Fenfluramine, a serotonin-releasing drug, prevents seizure-induced respiratory arrest and is anticonvulsant in the DBA/1 mouse model of SUDEP.

Prevention of sudden unexpected death in epilepsy (SUDEP) is a critical goal for epilepsy therapy. The DBA/1 mouse model of SUDEP exhibits an elevated susceptibility to seizure-induced death in response to electroconvulsive shock, hyperthermia, convulsant drug, and acoustic stimulation. The serotonin hypothesis of SUDEP is based on findings that treatments which modify serotonergic function significantly alter susceptibility to seizure-induced sudden death in several epilepsy models, including DBA/1 mice. Serotonergic abnormalities have also recently been observed in human SUDEP. Fenfluramine is a drug that enhances serotonin release in the brain. Recent studies have found that the addition of fenfluramine improved seizure control in patients with Dravet syndrome, which has a high incidence of SUDEP. Therefore, we investigated the effects of fenfluramine on seizures and seizure-induced respiratory arrest (S-IRA) in DBA/1 mice.The dose and time course of the effects of fenfluramine (i.p.) on audiogenic seizures (Sz) induced by an electric bell in DBA/1 mice were determined. Videos of Sz-induced behaviors were recorded for analysis. Statistical significance (P < 0.05) was evaluated using the chi-square test.

Sixteen hours after administration of 15 mg/kg of fenfluramine, a high incidence of selective block of S-IRA susceptibility (P < 0.001) occurred in DBA/1 mice without blocking any convulsive behavior. Thirty minutes after 20-40 mg/kg of fenfluramine, significant reductions of seizure incidence and severity, as well as S-IRA susceptibility occurred, which were long-lasting (≥48 hours). The median effective dose (ED₅₀ ) of fenfluramine for significantly reducing Sz at 30 minutes was 21 mg/kg.

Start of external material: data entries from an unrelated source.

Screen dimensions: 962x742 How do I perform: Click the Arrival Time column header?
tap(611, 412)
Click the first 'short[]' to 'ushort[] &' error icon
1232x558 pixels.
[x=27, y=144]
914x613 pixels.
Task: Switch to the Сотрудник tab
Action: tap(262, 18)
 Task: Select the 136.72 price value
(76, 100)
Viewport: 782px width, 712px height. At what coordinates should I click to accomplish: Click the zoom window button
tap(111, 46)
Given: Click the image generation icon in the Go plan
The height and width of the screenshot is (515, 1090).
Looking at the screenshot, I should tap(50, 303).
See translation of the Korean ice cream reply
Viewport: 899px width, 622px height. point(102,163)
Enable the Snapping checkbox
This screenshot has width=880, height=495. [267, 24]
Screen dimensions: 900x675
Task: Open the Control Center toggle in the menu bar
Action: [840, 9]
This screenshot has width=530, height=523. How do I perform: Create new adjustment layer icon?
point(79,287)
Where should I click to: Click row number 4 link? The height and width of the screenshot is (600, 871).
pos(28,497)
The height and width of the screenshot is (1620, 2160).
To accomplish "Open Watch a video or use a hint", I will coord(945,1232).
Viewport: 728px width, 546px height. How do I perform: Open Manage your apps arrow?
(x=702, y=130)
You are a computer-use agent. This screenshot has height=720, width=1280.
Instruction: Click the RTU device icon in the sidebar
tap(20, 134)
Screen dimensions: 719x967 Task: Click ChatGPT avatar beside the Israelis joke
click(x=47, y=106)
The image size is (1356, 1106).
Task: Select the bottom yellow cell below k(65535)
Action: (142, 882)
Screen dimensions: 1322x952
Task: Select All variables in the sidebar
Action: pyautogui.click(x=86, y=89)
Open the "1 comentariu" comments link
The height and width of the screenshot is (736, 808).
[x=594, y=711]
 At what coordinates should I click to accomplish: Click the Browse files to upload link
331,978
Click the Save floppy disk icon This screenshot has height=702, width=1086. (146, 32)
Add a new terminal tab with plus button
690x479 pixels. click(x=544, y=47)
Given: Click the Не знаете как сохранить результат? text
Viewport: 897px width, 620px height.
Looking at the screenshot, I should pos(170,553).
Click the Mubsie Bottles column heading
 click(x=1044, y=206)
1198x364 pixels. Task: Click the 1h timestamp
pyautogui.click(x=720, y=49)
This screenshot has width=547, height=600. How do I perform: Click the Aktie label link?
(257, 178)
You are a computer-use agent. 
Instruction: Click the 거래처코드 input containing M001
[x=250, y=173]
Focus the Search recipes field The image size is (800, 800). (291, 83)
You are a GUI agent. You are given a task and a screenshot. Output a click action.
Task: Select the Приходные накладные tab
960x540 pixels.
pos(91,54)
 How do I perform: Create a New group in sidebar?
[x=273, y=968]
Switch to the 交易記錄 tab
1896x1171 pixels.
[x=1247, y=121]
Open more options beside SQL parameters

This study presents the first evidence for the effectiveness of fenfluramine in reducing seizure incidence, severity, and S-IRA susceptibility in a mammalian SUDEP model. The ability of fenfluramine to block S-IRA selectively suggests the potential usefulness of fenfluramine in prophylaxis of SUDEP. These results further confirm and extend the serotonin hypothesis of SUDEP.